Case ID: pa_336/html/0455-01.html
Source: Caselaw Access Project
Author: {"author": "Mr. Justice Stern,", "license": "Public Domain", "url": "https://static.case.law/"}
Date Created: 2024-08-24T03:29:51.129683

Parks v. Miller Printing Machine Company (et al., Appellant).
    
      Argued March 29, 1939;
    reargued October 4, 1939.
    Before Kephart, C. J., Schaffer, Maxey, Linn, Stern and Barnes, JJ.
    
      
      Murray J. Jordan, with him Fred J. Jordan, for appellant.
    
      Samuel G. Wagner, of Wagner d Wagner, with him Harry Shapera, for appellee.
    December 4, 1939:
   Opinion by

Mr. Justice Stern,

In this case the Superior Court reversed a judgment of the Common Pleas entered in favor of defendant, and directed judgment to be entered on the award to plaintiff which had been made by the Workmen’s Compensation Board (133 Pa. Superior Ct. 530).

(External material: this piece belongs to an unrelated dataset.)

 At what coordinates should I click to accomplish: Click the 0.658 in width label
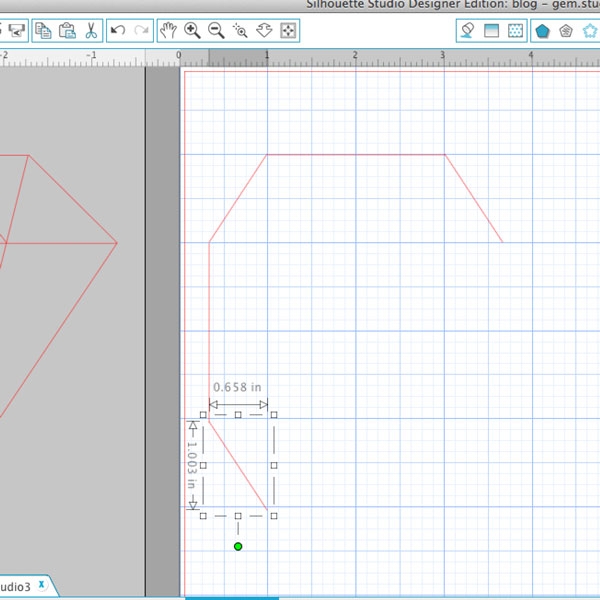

Plaintiff’s husband, hereinafter referred to as decedent, was a machinist by trade and worked for defendant, Miller Printing Machine Company, in Pittsburgh, as a “planer hand.” On March 17, 1936, a part of that city was flooded. The water in defendant’s plant reached a height of eleven feet, filling the basement and the first floor and covering the machinery with mud and dirt. When the waters had receded defendant employed a corps of workmen to clear up the debris, and directed the regular employes, including decedent, to clean their machines. Decedent started on this task about a week after the flood had occurred, but the floors were still damp and muddy. After working for eight days he became ill, and a day or two later called in a doctor, who made a diagnosis of pneumonia, which he attributed to the conditions under which decedent had been working. Decedent’s death, as a result of the pneumonia, occurred shortly thereafter.

We thus have for consideration another of the perplexing cases in which prostration is suffered or disease contracted as the result of exposure to excessive heat, cold or other unusual environmental conditions, and the question arises whether such circumstances can be said to constitute an “accident.” A study of the decisions upon that subject in the Superior Court and in our own Court reveals that, while they do not all agree in the reasoning and the principles upon which they purport to rest, they are not incapable of reconciliation. It would seem helpful, in considering the present case, to classify the more characteristic ones in order to obtain a guide to the proper adjudication of this type of litigation.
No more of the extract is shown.